Représentant le ministre des Affaires étrangères, l’ambassadeur d’Égypte auprès de l’Union européenne et de la Belgique, Ahmed Abou Zeid, a pris part à la réunion ministérielle du groupe des donateurs pour la Palestine. Organisée par l’Union européenne en étroite collaboration avec l’Autorité nationale palestinienne, cette rencontre de haut niveau a réuni le Premier ministre palestinien, la commissaire européenne pour la Méditerranée, plusieurs ministres des Affaires étrangères de l’UE et des pays donateurs, ainsi que le Haut représentant pour le Conseil de paix et le président du Comité national pour la gestion de Gaza.
Les discussions ont essentiellement porté sur l’évaluation des progrès réalisés dans l’agenda de réforme de l’Autorité palestinienne. Les participants ont également examiné les modalités de mise en œuvre du plan de paix dans la bande de Gaza, notamment la consolidation du cessez-le-feu, le lancement immédiat des projets de relèvement précoce et le rétablissement des services de base indispensables à la population locale.
Cette réunion a par ailleurs été marquée par le lancement, par l’Union européenne, d’une nouvelle initiative visant à déployer plusieurs projets de relèvement précoce à Gaza, en concertation avec les donateurs internationaux.
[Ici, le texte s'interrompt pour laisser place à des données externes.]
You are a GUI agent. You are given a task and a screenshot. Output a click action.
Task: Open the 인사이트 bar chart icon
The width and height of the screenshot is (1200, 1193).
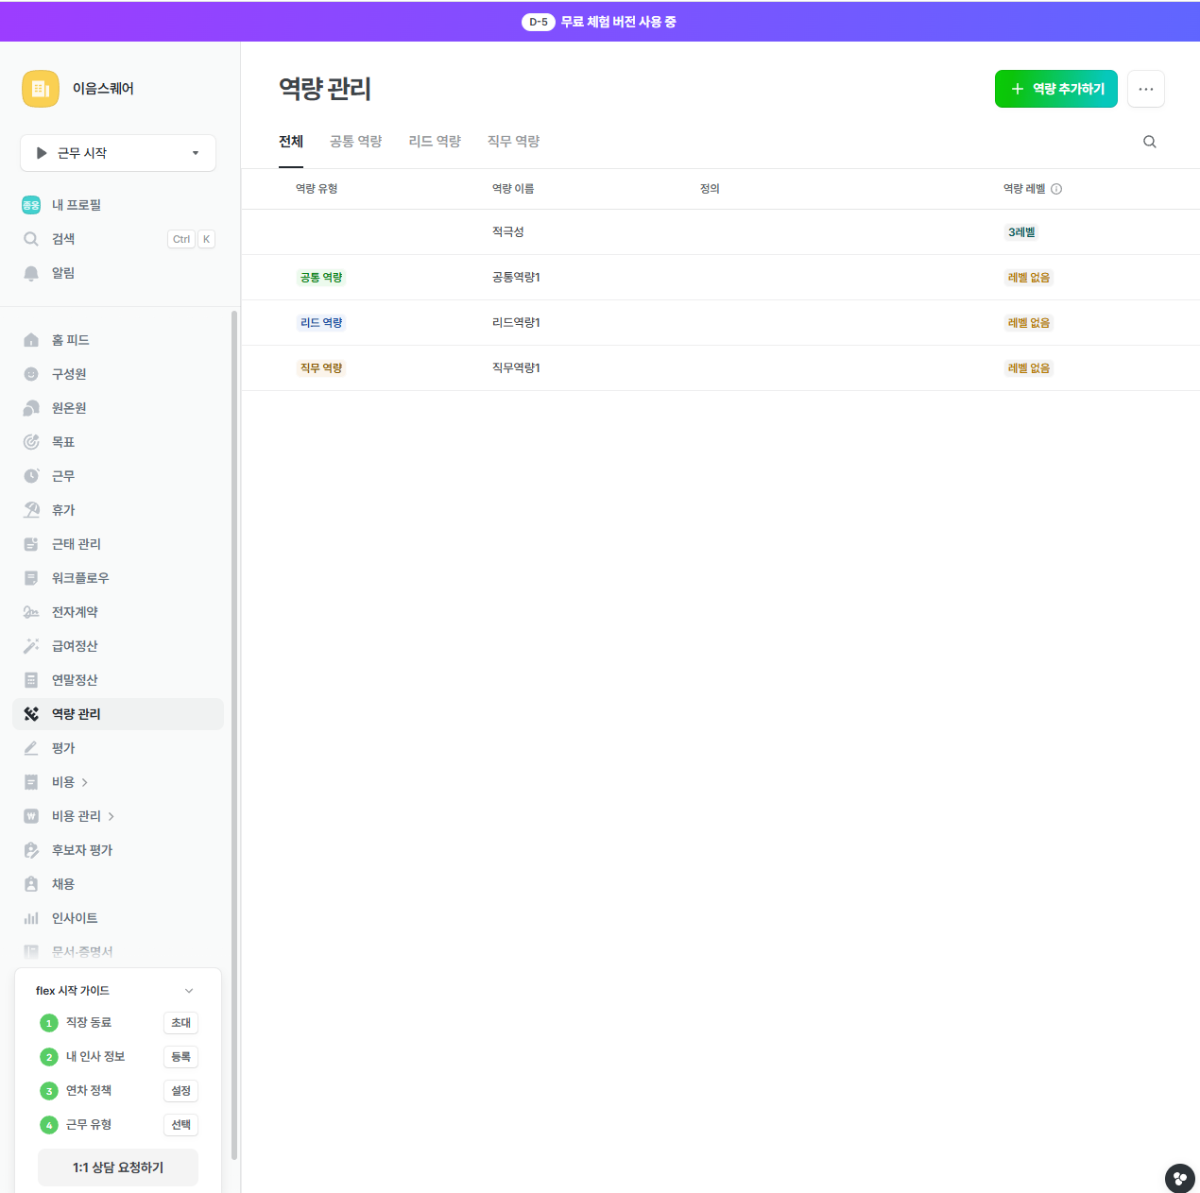pyautogui.click(x=31, y=918)

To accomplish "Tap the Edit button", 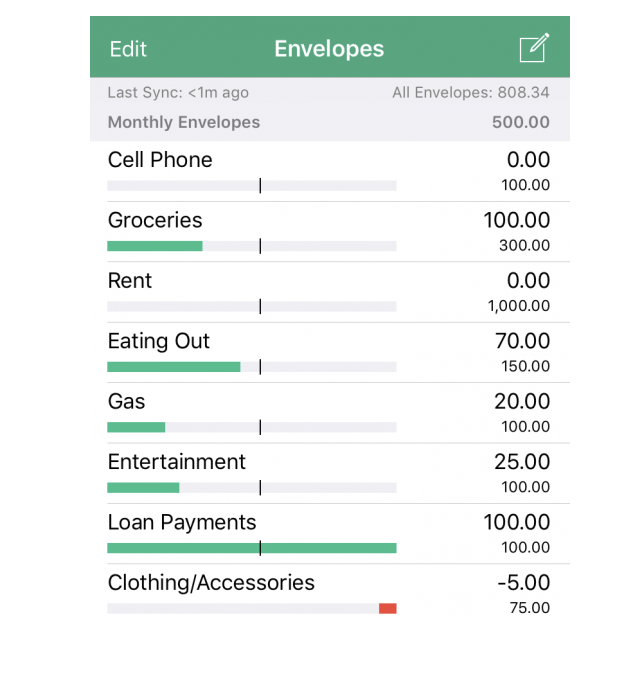I will pyautogui.click(x=128, y=49).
Les participants ont réaffirmé la nécessité absolue de soutenir l’Autorité palestinienne afin de lui permettre d’assumer pleinement ses responsabilités envers la population de Gaza, une fois que le Comité national de gestion aura achevé sa mission transitoire dans l’enclave.
Lors de son allocution, l’ambassadeur Ahmed Abou Zeid a exposé les efforts constants déployés par le Caire pour assurer le suivi des différentes étapes du plan de paix à Gaza. Il a réitéré le soutien indéfectible de l’Égypte à l’initiative européenne de relèvement précoce, insistant sur l’urgence impérative de restaurer sans aucune restriction les services essentiels dans la bande de Gaza.
Le diplomate égyptien a fermement souligné que la souffrance des civils à Gaza ne permettait plus aucun retard et ne devait en aucun cas être prise en otage par des conditions politiques. Il a ainsi appelé la communauté internationale à agir d’urgence pour répondre aux besoins humanitaires fondamentaux des habitants du territoire.
En conclusion, l’Égypte a rappelé qu’un règlement durable du conflit au Proche-Orient restait tributaire du traitement de ses causes profondes. Cela passe, selon le Caire, par une solution globale et juste garantissant la création d’un État palestinien indépendant et d’un seul tenant, avec Jérusalem-Est pour capitale. Le pays a enfin exhorté la communauté internationale à mobiliser ses efforts pour concrétiser la solution à deux États, jugée comme la seule voie viable pour instaurer la paix et la stabilité régionales.